## Extract to read
* * * * *

Neu: Zur virtuellen Ausstellung über Kurt Schwaen

 

Lehrstück (CD »The Horatians and the Curiatians«)

Bertolt Brecht / Kurt Schwaen: »The Horatians and the Curiatians«. A »Lehrstück« with Music

The Work

(Exerpt from CD booklet)

One thing contains many things: as laconic a comment as it is easy to remember – at the same time a statement full of dialectics. Schooling the mind on the basis of this method, especially on a political and historical level, is the intention of Bertolt Brecht’s ‘Lehrstücke’ (plays with a lesson). In Die Horatier und die Kuriatier, the last of the poet’s works for the stage with such a didactic intention, the dialectics of what lies within a ‘thing’ is demonstrated by the Seven ways of using a lance. The lance, as such a weapon, can be used in many different ways – depending on the situation – as a support for a hike through the mountains, as a plumbline, which makes it possible to figure out the depth of a fissure, as a vaulting or balancing pole to name but a few. Nature itself, the sun on its daily course, does not simply surround the action as a removed, ‘neutral’ element. According to the requirements of each situation, it changes the actors’ positions, either in their favor or challenging them.

The practical use of dialectic thought, Brecht’s constant companion, can not only be found in the individual parts of the play, but rather in the whole narrative. And this modifies the historical subject the work is based on considerably. (...)

The Horatians’ victory legitimates itself through the consistency of the action they have taken, not in their moral superiority, which they in fact prove having over the aggressor. Possibly, Brecht was interested in supporting an objective perspective like that when he – in contrast to his first scenic sketch – desisted from giving each individual warrior a name. And so there are no ‘heroes’ among those acting, but rather types, ‘their individualities have been taken away’, in order to incorporate three functions at once: as highest in command, as a troop and as individuals in single combat.

In the case of ‘Die Horatier und die Kuriatier’ the music proves indispensible in order to emphasize the character of the ‘Lehrstück’ as Brecht intended it – of course, a kind of music which does not push itself into the foreground, does not attempt to put in a psychological or an illustrative twist. Its function: accentuating certain dramaturgical points, commenting on what is happening, musically carrying out the thought processes which have been brought to the stage, in other words presenting ‘dialectics’ carried out on a dramatic level. This is a considerable difference to simply setting music to a text, which usually winds up supporting the spoken rhythm of the words. Rather, the most important thing is giving the plot some dynamics so that the course of events, which can only be shown peripherally on stage, become ‘visible’ and there is a time structure enabling the action to become ‘audible’.

From the start, Brecht was aware of this eminently important role the music would play. In a letter from September 1935 to his friend Hanns Eisler, whom he was counting on working with, he wrote,

»The question of music really is not easy this time...The way it presently is, it is hardly possible for everything to be sung. Yet music is necessary everywhere, since the army’s movements must be worked out very precisely.«

»The question of music« was not to be solved to the author’s complete satisfaction until many years later. For although Eisler had already started composing in August of 1935, the project was discontinued due to some mutual discontentment and was never taken up again. And so the piece, which Walter Benjamin after all considered the most »perfect« of Brecht’s ‘Lehrstücke’, was without a heartbeat for quite some time.

* * * * *

Records for locating words and elements
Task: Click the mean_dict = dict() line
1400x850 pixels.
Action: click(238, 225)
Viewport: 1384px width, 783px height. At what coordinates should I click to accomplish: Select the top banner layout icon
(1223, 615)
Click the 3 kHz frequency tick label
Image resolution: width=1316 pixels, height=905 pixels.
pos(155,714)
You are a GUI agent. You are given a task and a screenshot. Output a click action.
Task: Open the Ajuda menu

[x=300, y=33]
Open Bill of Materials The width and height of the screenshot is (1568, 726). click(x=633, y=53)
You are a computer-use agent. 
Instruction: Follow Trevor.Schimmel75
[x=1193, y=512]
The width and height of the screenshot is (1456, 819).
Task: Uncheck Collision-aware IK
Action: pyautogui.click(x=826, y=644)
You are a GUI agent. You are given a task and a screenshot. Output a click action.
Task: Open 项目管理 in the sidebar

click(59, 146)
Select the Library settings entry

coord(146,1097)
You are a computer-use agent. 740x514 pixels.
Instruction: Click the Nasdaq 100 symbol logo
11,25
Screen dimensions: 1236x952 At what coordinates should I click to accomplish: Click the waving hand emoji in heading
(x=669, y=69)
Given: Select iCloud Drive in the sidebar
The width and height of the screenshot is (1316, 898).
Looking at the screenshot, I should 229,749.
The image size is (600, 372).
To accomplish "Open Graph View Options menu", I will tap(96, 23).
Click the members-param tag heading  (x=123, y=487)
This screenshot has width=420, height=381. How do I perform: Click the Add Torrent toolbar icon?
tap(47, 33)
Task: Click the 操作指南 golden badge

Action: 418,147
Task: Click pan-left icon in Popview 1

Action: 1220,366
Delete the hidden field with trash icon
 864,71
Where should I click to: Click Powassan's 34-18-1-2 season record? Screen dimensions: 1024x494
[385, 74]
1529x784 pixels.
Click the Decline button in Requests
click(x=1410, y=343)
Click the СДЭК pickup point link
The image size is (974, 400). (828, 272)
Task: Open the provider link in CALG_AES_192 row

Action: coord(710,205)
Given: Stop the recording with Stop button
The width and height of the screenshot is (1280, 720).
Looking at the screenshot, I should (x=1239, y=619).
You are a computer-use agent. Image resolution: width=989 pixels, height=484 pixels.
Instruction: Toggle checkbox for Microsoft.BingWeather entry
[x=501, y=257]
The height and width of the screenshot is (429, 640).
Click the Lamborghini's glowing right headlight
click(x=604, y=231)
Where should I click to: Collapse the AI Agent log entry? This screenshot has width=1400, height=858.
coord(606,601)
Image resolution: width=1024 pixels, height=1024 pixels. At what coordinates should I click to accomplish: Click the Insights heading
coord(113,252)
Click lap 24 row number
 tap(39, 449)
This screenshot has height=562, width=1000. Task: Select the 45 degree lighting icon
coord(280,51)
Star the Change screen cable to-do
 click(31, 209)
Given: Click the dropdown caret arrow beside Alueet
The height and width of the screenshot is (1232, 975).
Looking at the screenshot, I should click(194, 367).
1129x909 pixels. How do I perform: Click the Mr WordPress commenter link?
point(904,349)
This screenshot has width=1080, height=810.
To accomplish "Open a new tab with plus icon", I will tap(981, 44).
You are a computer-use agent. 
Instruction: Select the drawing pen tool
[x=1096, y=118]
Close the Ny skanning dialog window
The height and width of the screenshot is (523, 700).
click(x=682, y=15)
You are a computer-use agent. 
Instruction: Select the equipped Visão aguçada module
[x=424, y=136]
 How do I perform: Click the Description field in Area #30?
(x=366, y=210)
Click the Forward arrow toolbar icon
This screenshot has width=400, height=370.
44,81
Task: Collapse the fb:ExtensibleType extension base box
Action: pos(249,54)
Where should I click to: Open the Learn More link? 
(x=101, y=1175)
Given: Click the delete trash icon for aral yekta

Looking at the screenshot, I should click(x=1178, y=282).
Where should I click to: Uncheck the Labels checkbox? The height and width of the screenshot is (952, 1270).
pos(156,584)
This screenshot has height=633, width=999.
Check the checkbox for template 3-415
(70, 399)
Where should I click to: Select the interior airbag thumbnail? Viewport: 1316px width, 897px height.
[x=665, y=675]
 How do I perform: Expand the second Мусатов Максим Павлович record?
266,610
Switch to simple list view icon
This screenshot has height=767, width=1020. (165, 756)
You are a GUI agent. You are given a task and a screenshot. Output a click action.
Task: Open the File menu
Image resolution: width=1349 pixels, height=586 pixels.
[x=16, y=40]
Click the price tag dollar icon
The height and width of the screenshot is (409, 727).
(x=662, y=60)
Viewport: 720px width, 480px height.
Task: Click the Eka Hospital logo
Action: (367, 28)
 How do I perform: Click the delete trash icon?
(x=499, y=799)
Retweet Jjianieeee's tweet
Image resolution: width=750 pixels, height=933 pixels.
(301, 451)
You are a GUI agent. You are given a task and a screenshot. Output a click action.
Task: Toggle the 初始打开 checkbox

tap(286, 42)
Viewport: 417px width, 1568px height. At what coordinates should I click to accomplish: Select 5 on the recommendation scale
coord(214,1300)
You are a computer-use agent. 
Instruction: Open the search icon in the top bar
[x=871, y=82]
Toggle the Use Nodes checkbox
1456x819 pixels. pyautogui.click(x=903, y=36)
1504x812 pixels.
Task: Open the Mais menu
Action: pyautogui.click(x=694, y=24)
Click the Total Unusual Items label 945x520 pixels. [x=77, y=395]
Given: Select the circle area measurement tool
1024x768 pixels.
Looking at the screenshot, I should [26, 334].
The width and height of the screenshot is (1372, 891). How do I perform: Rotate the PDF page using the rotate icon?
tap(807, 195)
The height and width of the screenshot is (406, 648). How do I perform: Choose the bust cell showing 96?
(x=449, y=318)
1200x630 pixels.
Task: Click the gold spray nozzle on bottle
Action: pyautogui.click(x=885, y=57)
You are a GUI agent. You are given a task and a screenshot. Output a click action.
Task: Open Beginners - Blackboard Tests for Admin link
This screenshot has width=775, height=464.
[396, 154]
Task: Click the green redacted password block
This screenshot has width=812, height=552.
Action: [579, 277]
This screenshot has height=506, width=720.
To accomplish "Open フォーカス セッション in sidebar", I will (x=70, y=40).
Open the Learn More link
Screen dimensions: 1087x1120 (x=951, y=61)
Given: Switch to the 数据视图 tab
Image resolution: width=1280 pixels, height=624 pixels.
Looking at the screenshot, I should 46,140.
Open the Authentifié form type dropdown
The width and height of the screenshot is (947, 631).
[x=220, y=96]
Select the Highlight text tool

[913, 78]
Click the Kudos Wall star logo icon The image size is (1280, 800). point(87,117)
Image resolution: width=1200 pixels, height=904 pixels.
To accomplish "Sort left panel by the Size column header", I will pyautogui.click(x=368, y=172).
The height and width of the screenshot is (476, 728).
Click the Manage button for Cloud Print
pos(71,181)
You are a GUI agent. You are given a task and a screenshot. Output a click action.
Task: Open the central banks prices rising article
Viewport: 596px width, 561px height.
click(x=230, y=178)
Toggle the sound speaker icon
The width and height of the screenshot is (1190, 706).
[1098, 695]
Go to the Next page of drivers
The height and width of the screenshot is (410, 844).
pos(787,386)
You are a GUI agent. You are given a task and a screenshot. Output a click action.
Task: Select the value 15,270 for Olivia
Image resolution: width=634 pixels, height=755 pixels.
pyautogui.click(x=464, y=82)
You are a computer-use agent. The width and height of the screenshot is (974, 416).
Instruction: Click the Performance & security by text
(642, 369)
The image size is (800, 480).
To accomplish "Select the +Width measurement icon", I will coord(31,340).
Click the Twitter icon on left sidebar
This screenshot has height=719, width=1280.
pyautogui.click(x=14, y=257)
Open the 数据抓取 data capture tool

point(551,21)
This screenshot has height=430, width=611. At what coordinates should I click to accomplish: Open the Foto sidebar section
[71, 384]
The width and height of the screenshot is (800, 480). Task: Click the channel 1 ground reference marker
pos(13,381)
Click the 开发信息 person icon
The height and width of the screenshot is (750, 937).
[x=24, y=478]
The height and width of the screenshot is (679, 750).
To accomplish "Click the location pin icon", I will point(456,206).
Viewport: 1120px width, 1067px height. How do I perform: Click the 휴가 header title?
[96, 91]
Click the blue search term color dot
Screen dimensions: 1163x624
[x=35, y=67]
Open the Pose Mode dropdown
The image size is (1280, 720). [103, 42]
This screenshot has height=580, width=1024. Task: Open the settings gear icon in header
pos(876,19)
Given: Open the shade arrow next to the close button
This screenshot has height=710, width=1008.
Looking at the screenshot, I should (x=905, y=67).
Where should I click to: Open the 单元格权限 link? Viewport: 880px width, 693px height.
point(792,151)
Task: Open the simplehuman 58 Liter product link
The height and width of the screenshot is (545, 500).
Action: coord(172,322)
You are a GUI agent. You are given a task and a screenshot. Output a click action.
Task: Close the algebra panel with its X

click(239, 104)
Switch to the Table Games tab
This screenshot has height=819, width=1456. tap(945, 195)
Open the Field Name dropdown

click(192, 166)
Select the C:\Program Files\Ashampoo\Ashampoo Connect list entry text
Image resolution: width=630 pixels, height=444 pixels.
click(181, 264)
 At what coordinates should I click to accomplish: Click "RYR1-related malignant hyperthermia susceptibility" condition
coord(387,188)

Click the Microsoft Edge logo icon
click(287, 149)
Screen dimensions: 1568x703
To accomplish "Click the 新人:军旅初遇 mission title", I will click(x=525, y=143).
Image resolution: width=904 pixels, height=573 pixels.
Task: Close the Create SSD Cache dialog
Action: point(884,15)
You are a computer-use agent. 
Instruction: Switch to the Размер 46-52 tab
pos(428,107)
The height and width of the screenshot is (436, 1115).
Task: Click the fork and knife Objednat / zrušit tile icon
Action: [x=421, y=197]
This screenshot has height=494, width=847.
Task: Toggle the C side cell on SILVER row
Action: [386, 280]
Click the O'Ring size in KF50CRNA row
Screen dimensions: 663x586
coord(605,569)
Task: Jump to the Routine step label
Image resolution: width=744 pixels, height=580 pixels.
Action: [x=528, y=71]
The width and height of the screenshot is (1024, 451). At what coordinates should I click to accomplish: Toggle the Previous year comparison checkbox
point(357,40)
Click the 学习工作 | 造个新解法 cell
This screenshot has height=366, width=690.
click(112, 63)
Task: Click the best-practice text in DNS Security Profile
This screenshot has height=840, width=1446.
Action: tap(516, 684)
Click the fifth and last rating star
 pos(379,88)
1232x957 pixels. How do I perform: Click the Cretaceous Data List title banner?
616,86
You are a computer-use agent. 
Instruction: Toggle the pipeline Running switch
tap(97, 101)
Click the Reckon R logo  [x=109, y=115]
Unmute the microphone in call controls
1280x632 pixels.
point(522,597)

* * * * *

## What to work on
**a.** In the booklet excerpt on The Horatians and the Curiatians, reproduce the passage from "Neu: Zur virtuellen" up to and including "from CD booklet)".
**b.** Resume the booklet excerpt on The Horatians and the Curiatians after its final sentence.
This data is separate material, unrelated to the booklet excerpt on The Horatians and the Curiatians.

## Final results
**a.**
Neu: Zur virtuellen Ausstellung über Kurt Schwaen

 

Lehrstück (CD »The Horatians and the Curiatians«)

Bertolt Brecht / Kurt Schwaen: »The Horatians and the Curiatians«. A »Lehrstück« with Music

The Work

(Exerpt from CD booklet)

**b.**
Finally, in 1955 Brecht offered his Horatier to Kurt Schwaen, whom he had already learned to esteem on a different occasion. For the composer, who was 45 at the time, working on this was a kind of climax in his brief collaboration with Bertolt Brecht, since the poet died so early on in his life. Reminiscing about those times, Schwaen later was to note:

»I began composing in October (1955). When I had completed a couple of numbers I played them to Brecht. He was obviously pleased. After the first part he said the music was colorful and had some weight to it (and this at the piano, how was he able to hear that?). We spoke about the ‘Seven ways to use a lance’ at length. Using dialectics as our starting point – his favorite topic – he wanted opposing forces to be activated.«

Apparently, Kurt Schwaen hit right on the poet’s ‘musical nerve’, which was confirmed yet again when he played him a tape recording with the Radio Chorus Leipzig under Herbert Kegel. To begin with, the orchestration (only woodwinds, brass, percussion, piano and double-bass) fit Brecht’s ideas and suggestions (he was no friend of violins). Particularly the simple musical diction must have impressed him, a kind of simplicity, however, which encompasses everything if the tonal quality is to be convincing.

Paying attention to each individual note, sensitivity to musical detail, to the intensity, evoking the expressiveness of the most elementary tone sequences or rhythmic figures – that is exactly the specific difficulty of what is considered »simple«, and that is also what poses the special challenge to the interpreter. To put it in a nutshell, in Schwaen’s notes you find what you do in Brecht’s words: namely the ability to present complex connections in concise and precise formulations: having the ability to and taking an almost playful pleasure in finding something like »dialectics« even in the most unassuming context and making it plastic.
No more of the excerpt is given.